Le GRAVE se recycle et devient Atoll art actuel

11 mars 2016

Après plus de trois décennies de créations avant-gardistes, le Grave a décidé de faire peau neuve et de redéfinir sa mission. Le centre de diffusion a dévoilé, vendredi, les fruits de ses cogitations au grand public.

Avec l’aide du consultant Gilles Prince, les membres du conseil d’administration en sont venus à la conclusion de le rebaptiser l’Atoll art actuel. À l’image du récif corallien annulaire des mers chaudes, plusieurs raisons ont poussé ses membres vers cette appellation.

Terme bilingue, l’atoll correspond à l’ouverture d’esprit et de reconnaissance recherchées par le centre. Il rappelle également la situation géographique particulière de l’organisme, au milieu de plusieurs rues et ruelles en plein cœur du centre-ville, tout en étant reculé.

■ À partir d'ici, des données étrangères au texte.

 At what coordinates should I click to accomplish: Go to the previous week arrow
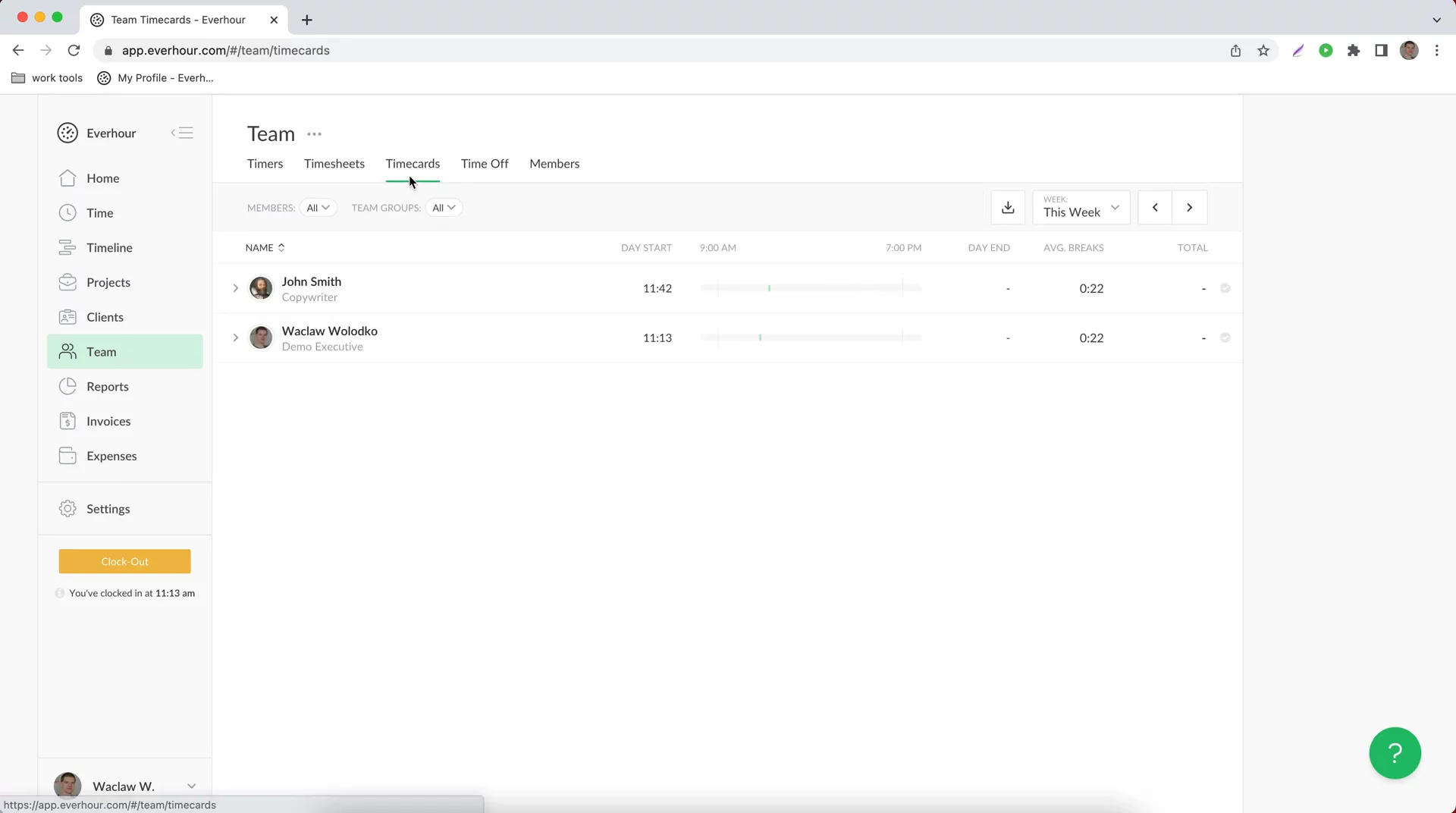coord(1154,208)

«Le nom est aussi court, symbolique efficace et offre des possibilités graphiques intéressantes. Nous souhaitons démontrer notre unicité et l’atoll est très fort en ce sens», a soulevé le président du conseil d’administration, Martin Savoie.

Même vocation

L’idée de repositionner l’organisme n’est pas née d’hier. Depuis 2009, le directeur général Jocelyn Fiset avait déjà réfléchi à cette question. Lorsque l’automne 2014 est arrivé et que les travaux de l’édifice de la rue des Forges ont eu lieu, le moment était venu de passer de la parole aux actes.

Même si la mission a changé, elle ne fait toutefois pas déshonneur à son passé. «Nous allons poursuivre dans cette lignée, mais nous avons changé de niveau. Le mot recyclage était devenu lourd et son utilisation laborieuse. Sans dénaturer nos origines, il s’agit simplement d’un nouveau départ, d’une régénération», a laissé entendre M. Savoie.

Un lieu de recherche et de développement

Par définition, l’Atoll art actuel est un centre d’artistes autogéré dont l’orientation artistique s’articule autour de trois axes complémentaires : l’art visuel, l’art sonore et l’interdisciplinarité.

Ce dernier axe sera souvent mis de l’avant dans les nouvelles fonctions du centre, puisque ses membres désirent entretenir, entre autres, une étroite collaboration avec le milieu universitaire. Les artistes émergents, en grande majorité, sortent maintenant des universités.

«Nous désirons être un lieu de recherche et de développement pour eux, a fait savoir Martin Savoie. Les universités sont dorénavant des lieux de pointe dans ces domaines et nous désirons, notamment, être leur incubateur.»

Le président du conseil d’administration a souligné qu’une belle collaboration s’était tissée entre l’Atoll et l’Université du Québec à Trois-Rivières. Il estime que cette alliance novatrice pourrait ouvrir des portes non seulement au national, mais également à l’international, tout en apportant des bénéfices à la Ville de Victoriaville.